The right running shoes provide sufficient cushioning, helping reduce undue stress on various parts of your feet and lower body. They also provide arch support designed to help stabilize your pronation, which refers to how much your foot rolls inward toward your big toe when you place it on the ground. Both over-pronation and under-pronation (or supination) prevent impact on your feet from being absorbed correctly and can put excessive strain on vulnerable parts of your lower body, including joints. Running shoes are designed to help with these issues while providing comfort, increasing your running capacity and improving your overall performance.
Signs Your Running Shoes May Be Wrong for You
There are countless brands of running shoes, each one with dozens of styles designed for different uses and needs. Besides varying in weight, shape, fit and style, these shoes are designed with different issues in mind. Some provide extra cushioning and support to correct over-pronation, while others are designed with under-pronators in mind. Regardless of what your particular needs are, however, there are a few ways to determine whether the shoes you have are right for your feet.
The easiest sign that you are wearing the wrong running shoes is comfort. Because running is such a high-impact sport, it is necessary to have comfortable shoes. If you feel that your shoes are too tight or uncomfortable in any way, then they may not be right for you. Shoes that are too narrow or small, for example, may cause your toenails to hurt during exercise, and they will negatively affect your stride. They may also cause blisters and calluses by rubbing against your foot the wrong way. In contrast, shoes that are too loose may slow you down and can even cause joint injuries, because they may prevent your body from adequately absorbing shock.

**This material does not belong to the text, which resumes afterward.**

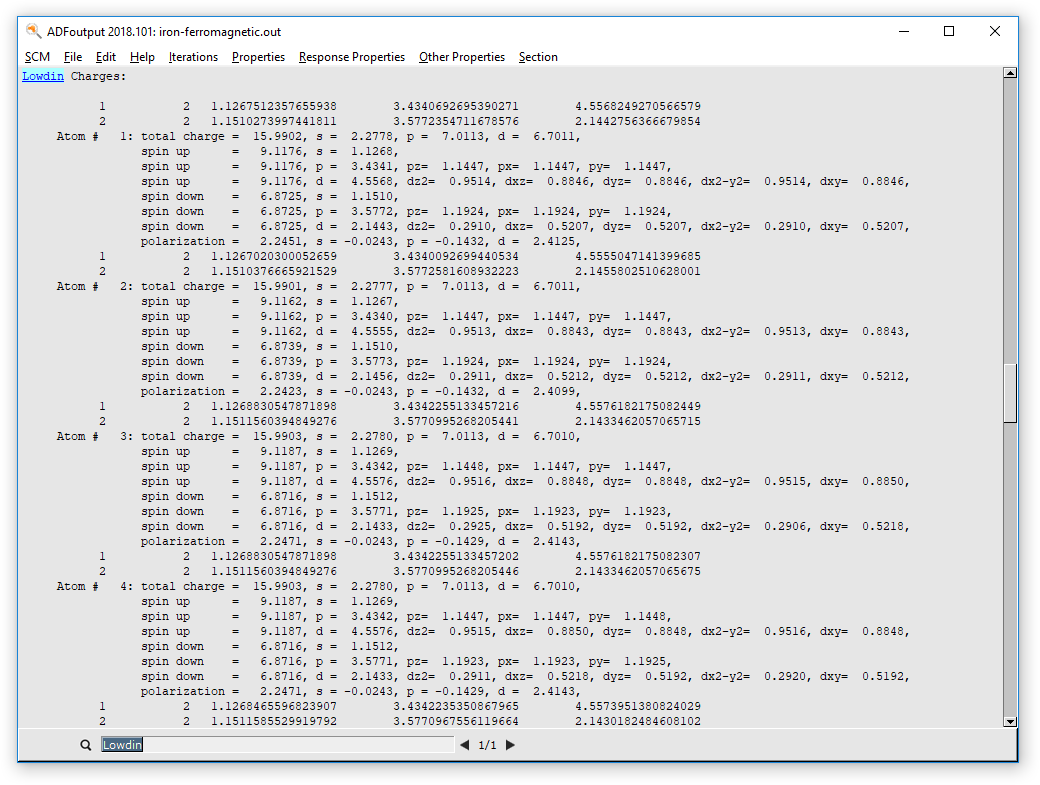Open the Iterations menu
Screen dimensions: 1040x785
[x=193, y=57]
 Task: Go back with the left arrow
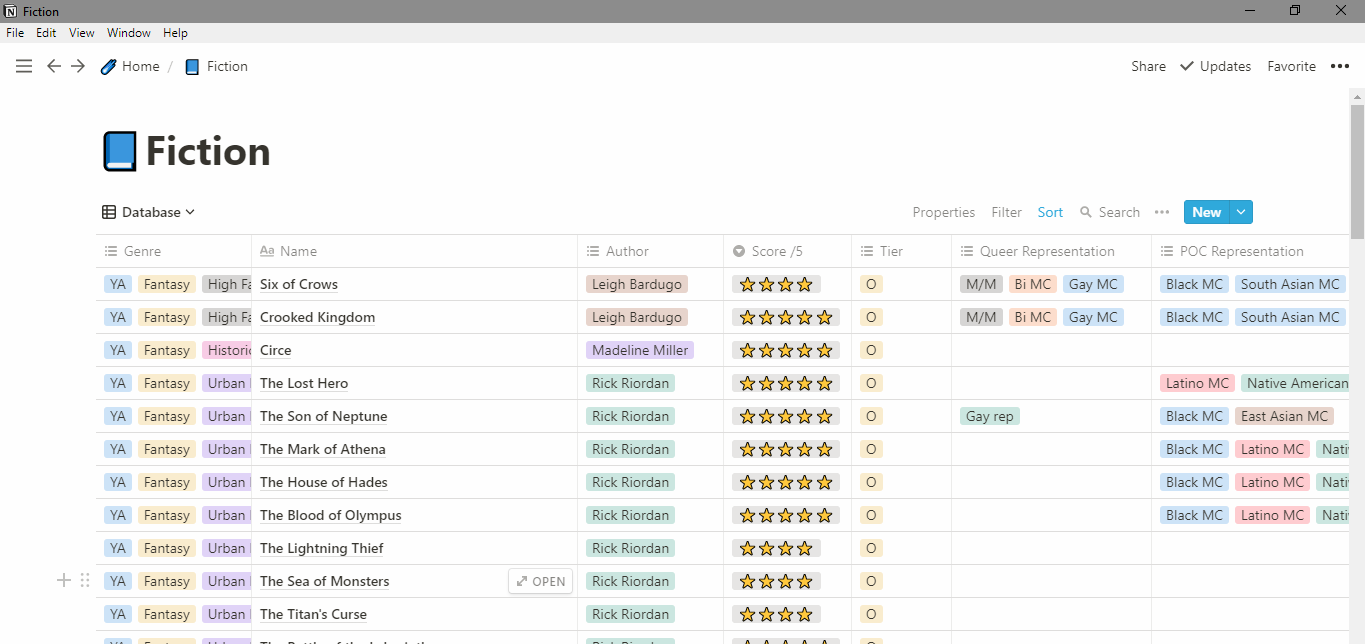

Another tell-tale sign that your running shoes may not be right for you is regular injury from running. Many runners, particularly those who do not have much experience, overextend themselves by running faster or for longer distances than they are capable of. This can result in common injuries like runner’s knee, stress fractures, pulled muscles and more.
If you are facing injuries from running but have made sure to run with good form without overextending yourself, there is a strong probability that you are not wearing the right shoes. Unchecked over-pronation, for example, can cause pain in the heel, ankle, hip and even lower back. If you are experiencing these issues, your footwear may not be providing you with enough support. If you do not know whether you have over-pronation, supination or neutral pronation, you can purchase insoles designed to correct these issues. Purchasing supportive insoles, like those offered by ComfyWalk, is an affordable and effective way to correct your stride and eliminate pain. You may also purchase insoles in conjunction with specialty running shoes to ensure that your footwear is appropriate. This will allow you to attain maximum comfort and performance.